Somos o que comemos! É atemporal esta máxima “sagrada”, especialmente nesses tempos de alimentos processados, os Junk foods.
Mas além de escolher o que se come, há também a necessidade de escolher com quem, onde e como se come. Esta antropológica seleção é o que irá identificar os sujeitos e seus grupos sociais, que não são poucos... Desde os “profanos” adoradores de Junk Food, às comidas rituais para os Santos de matrizes africanas, passando pelo vegetarianismo com seus desdobramentos lácteos (leite), ovolácteos (ovo/leite ). Seguindo com o Veganismo, e seus segmentos com os frugívoros (frutas) e os crudívoros (alimentos crus). Há também os que jejuam juntos, como no Ramadã, que é o nono mês do calendário islâmico (lunar), em que se abdica dos “prazeres carnais” durante 30 dias, por isso não comem, nem bebem, não fumam e nem têm relações sexuais desde o nascer até o pôr do sol.

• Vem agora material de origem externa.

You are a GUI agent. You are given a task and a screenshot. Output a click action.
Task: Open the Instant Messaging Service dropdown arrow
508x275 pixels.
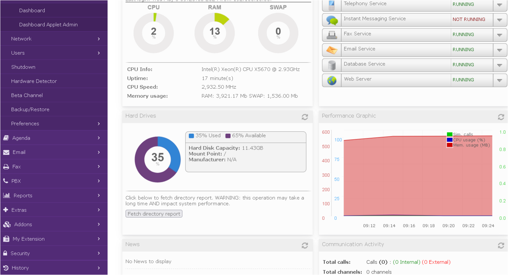click(x=499, y=20)
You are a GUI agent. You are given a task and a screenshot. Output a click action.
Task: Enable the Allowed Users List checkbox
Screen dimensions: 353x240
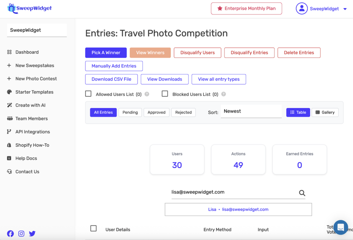click(89, 94)
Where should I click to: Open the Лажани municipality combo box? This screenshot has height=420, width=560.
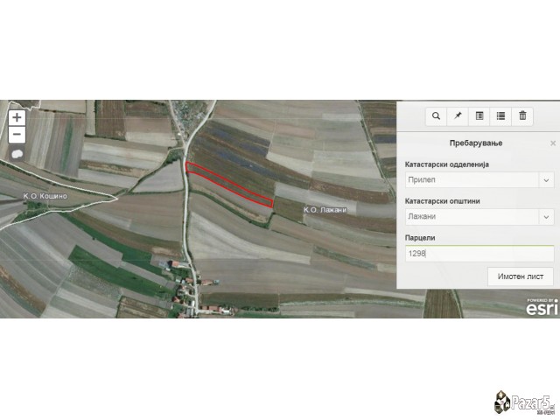coord(471,216)
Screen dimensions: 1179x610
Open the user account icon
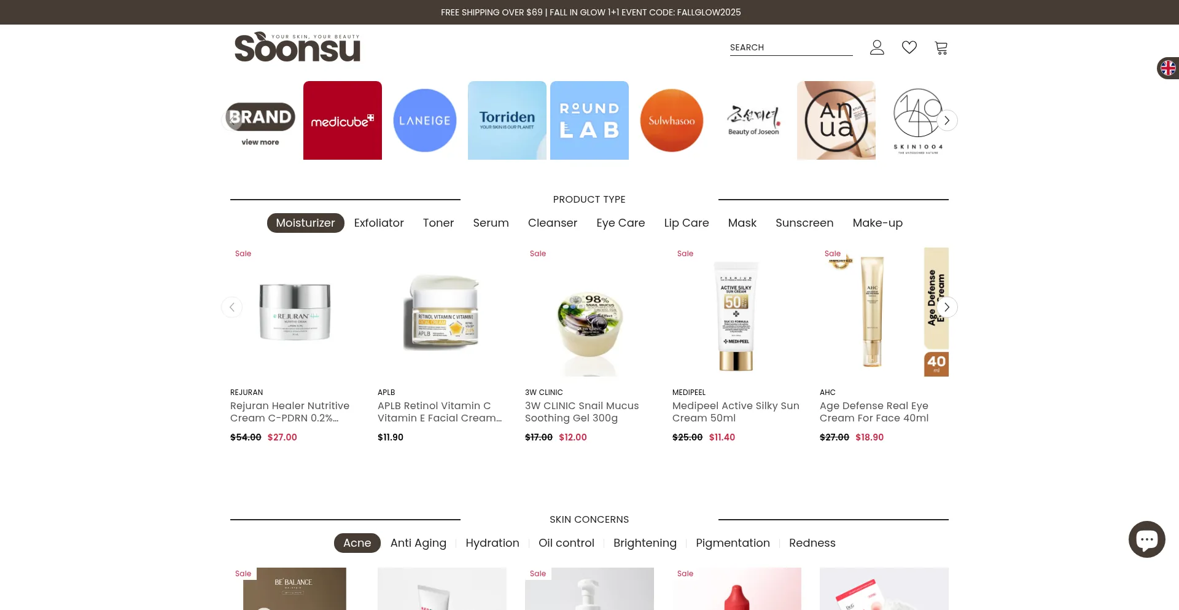click(877, 47)
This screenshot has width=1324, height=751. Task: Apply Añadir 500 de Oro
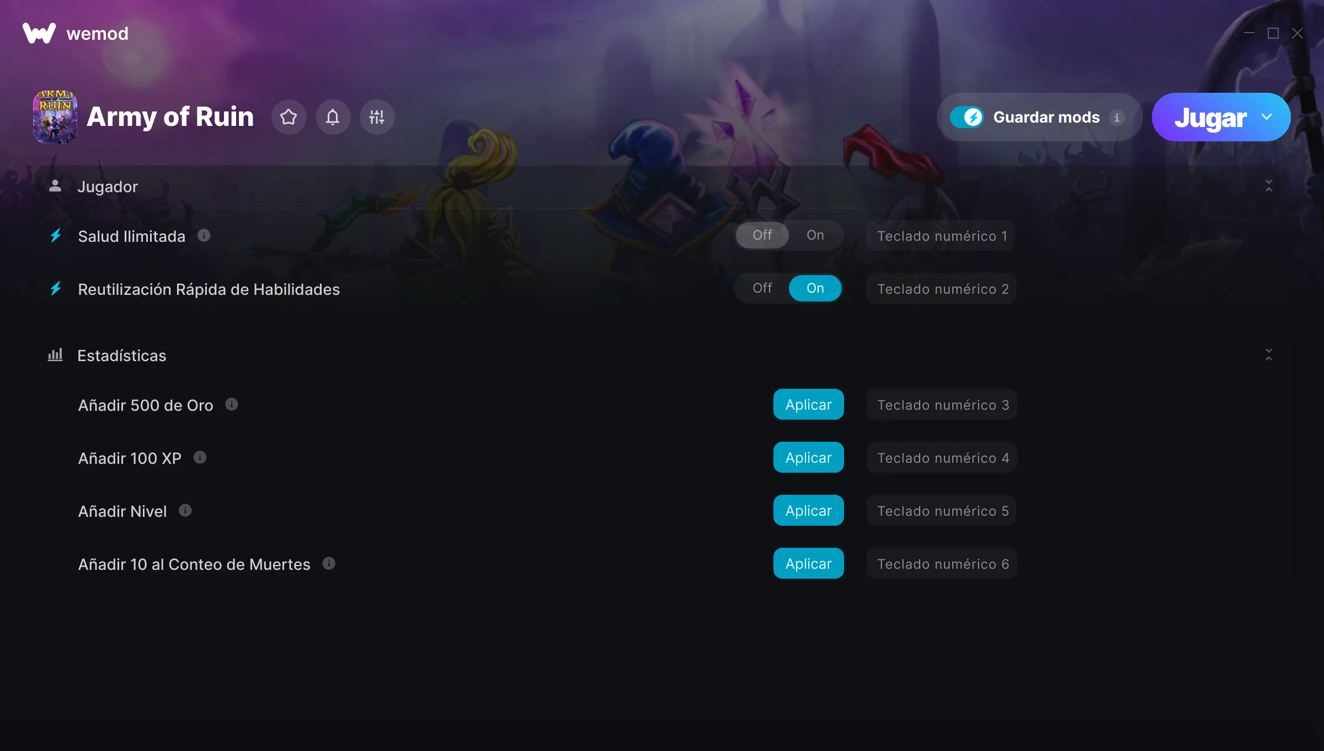[x=808, y=404]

Sob esta perspectiva, torna-se fácil perceber o papel da comida nas relações socioculturais. É mesmo o primeiro e o maior paradigma do comportamento moral, do autocontrole, como bem pontuou o Historiador Henrique Carneiro.
Sendo assim, é lógico afirmar que comer é mais que um ato social; é um ato político. É através dele que os sujeitos sociais envolvidos expressam o “modus Vivendi” das sociedades em que vivem. E é na comensalidade que os laços são fortalecidos, no “convivium” à mesa, que a integração é consolidada. O termo latino “E pluribus unus”, ou seja, todos num só (corpo), bem representa o comer junto, dividindo e somando sabores e saberes pelos caminhos da história da alimentação.
Dito isto, nada mais justo que juntar o pão a esta” ementa historiográfica”, visto que é um dos alimentos mais antigos fabricado pelo homem, perpassando por diferentes grupos étnicos/religiosos. Um alimento repleto de simbologias e funções .
Segue no link abaixo a receita do Pão Rústico da Mathilda Hauss
Bom deguste!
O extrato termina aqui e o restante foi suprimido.